Are you done with the analyses now?
“Both yes and no. So far, we have only analysed the 250 mushroom samples from different parts of Sweden. They are edible mushrooms, mostly funnel chanterelles or Cantharellus tubaeformis, as well as mushroom species such as Suillus variegatus, Cantharellus cibarius, Boletus edulis, and Cortinarius caperatus.”
“But we have not yet analysed the relationship between the activity in soil samples and mushrooms. That may reveal interesting research results, such as how caesium travels between earth and organisms.”
What are results of the mushroom samples that you’ve received from the students?
“What we see in the mushroom samples is that the signal from Chernobyl is clear. But the activity is quite low. It’s what to be expected, since there has been no fallout of radioactive caesium in Sweden since 1986. Caesium-137 has a half-life of 30 years, and now, with just over a half-life passed, we can see that there are very few mushroom samples that currently have an activity above the threshold value, which is 1500 becquerels per kilo for selling mushrooms.”
“However, the Swedish Food Agency has set a limit of 10 000 becquerels per kilo for how much you should consume. And no samples show such high levels. But there are a couple of samples just above 1500 becquerels per kilo.”
What do your results imply when it comes to eating mushrooms?

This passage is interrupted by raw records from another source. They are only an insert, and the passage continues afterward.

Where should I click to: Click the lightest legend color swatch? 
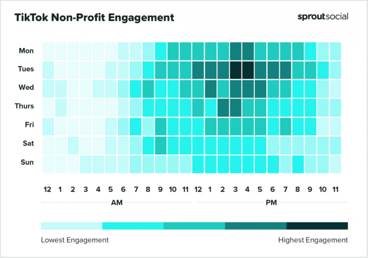pyautogui.click(x=72, y=226)
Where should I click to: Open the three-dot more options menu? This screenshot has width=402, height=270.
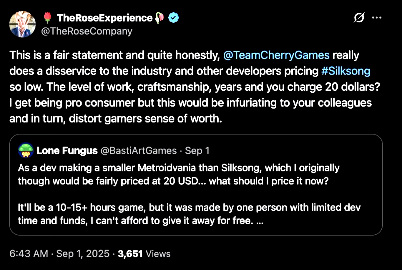point(376,18)
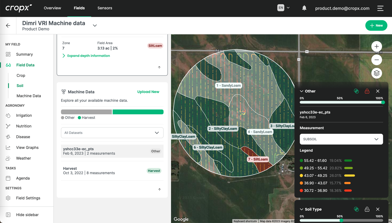The height and width of the screenshot is (223, 392).
Task: Open the hamburger menu icon
Action: point(380,8)
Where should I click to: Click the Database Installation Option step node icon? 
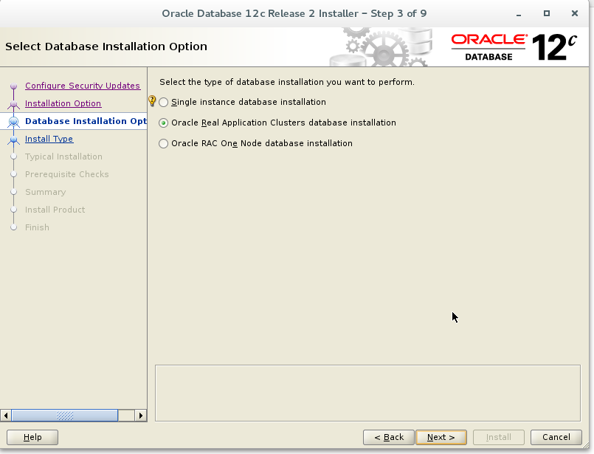[x=13, y=121]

“We have created a so-called mushroom sandwich index. In this we make comparisons between how much Swedish mushrooms a person must eat in a year to reach the same levels one is exposed to from natural background radiation in Sweden. It turns out that you have to eat more than one hundred kilos of mushrooms from the most active mushroom sample in a year, in order to get the same amount of exposure that you naturally get from radioactive substances in soil and rock during the same time. This can also be compared with the dose every Swede on average gets from medical examinations every year. That equals a daily consumption of 100 grams of our most active mushroom. Most of the samples we’ve received have much lower activity and those you can eat a lot more of.”
“The limit values are set at low levels for there to be little risk. Even if you include the mushrooms whose activities exceed the limit, a high intake of those mushrooms would still be a very small contribution to the total radiation dose.”

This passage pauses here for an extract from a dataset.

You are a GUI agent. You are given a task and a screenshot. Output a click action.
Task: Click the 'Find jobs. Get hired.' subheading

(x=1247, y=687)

“The greatest danger with mushrooms is that there are many poisonous mushrooms. The risk of picking the wrong species of mushroom poses a significantly greater risk than radiotoxic risks.”
Is there a difference between the mushrooms in terms of their amount of becquerel?

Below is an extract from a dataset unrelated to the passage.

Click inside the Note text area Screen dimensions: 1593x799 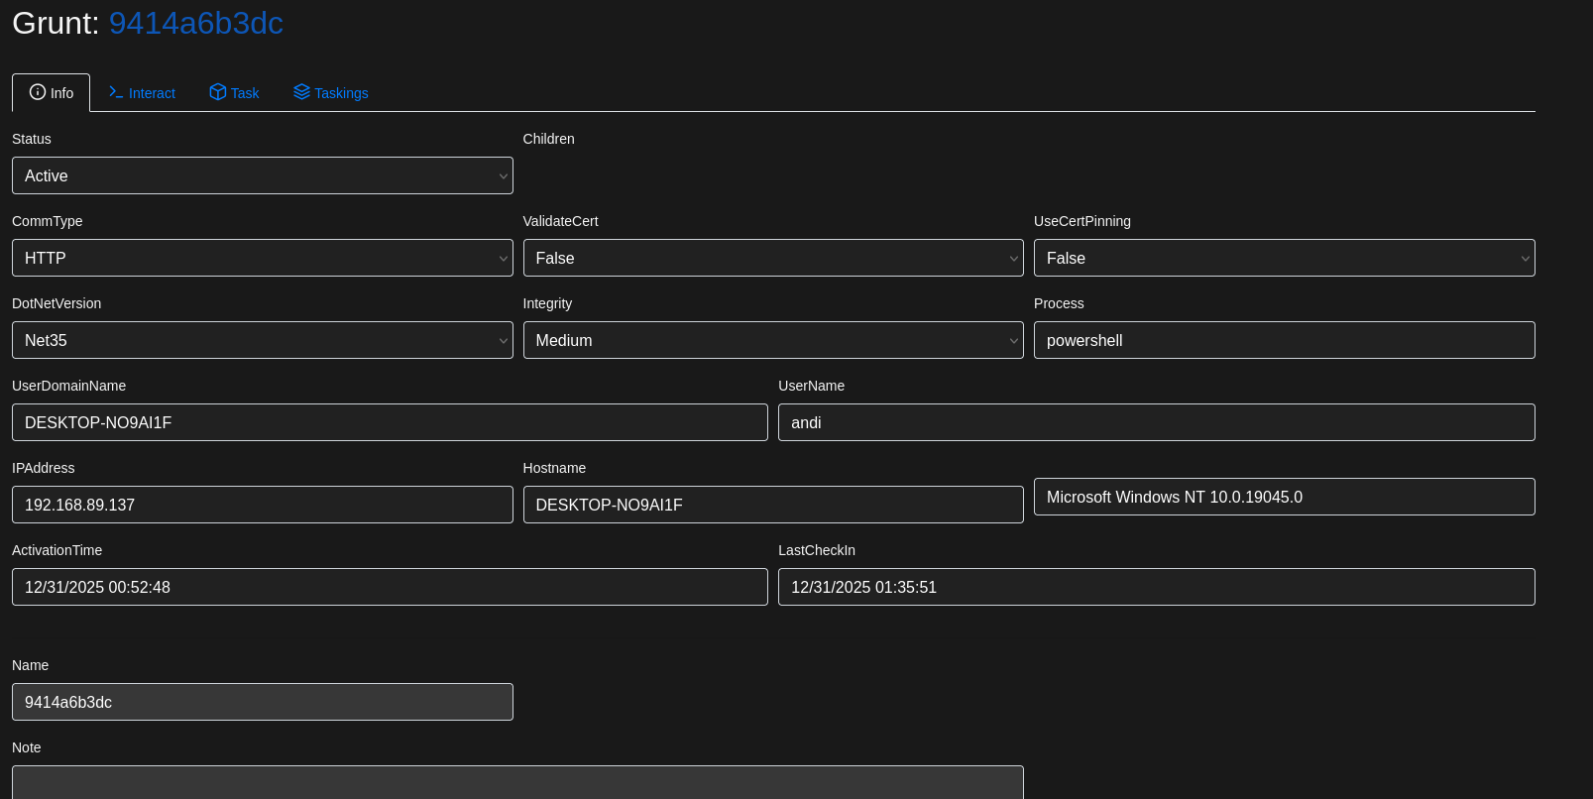(517, 781)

“We believe there are differences, but the mushroom samples we’ve received are dried and typed by school classes. To verify the typing requires DNA sequencing, which we plan to do. There may be genetic differences between different mushroom species. This we plan to follow up in further studies.”
How does the concentration of caesium differ in various parts of Sweden?
“In short, it’s as you would expect. The coast of Norrland received the biggest fallout from Chernobyl due to, among other things, wind and rain. Areas in the counties of Västmanland, Uppsala, Gävleborg, and Södermanland still have higher levels than, for example, Skåne and the West coast where there were no big fallouts. That is represented quite well in our materials, there are no big surprises.”
What do you hope that the upper secondary school students that have participated take away from the mass experiment?
“I hope they feel that they’ve contributed to research. With so many getting together, each and every one contributing in a small way, it leads to an enormous amount of material to use for research. The students' efforts have meant a lot to our work.”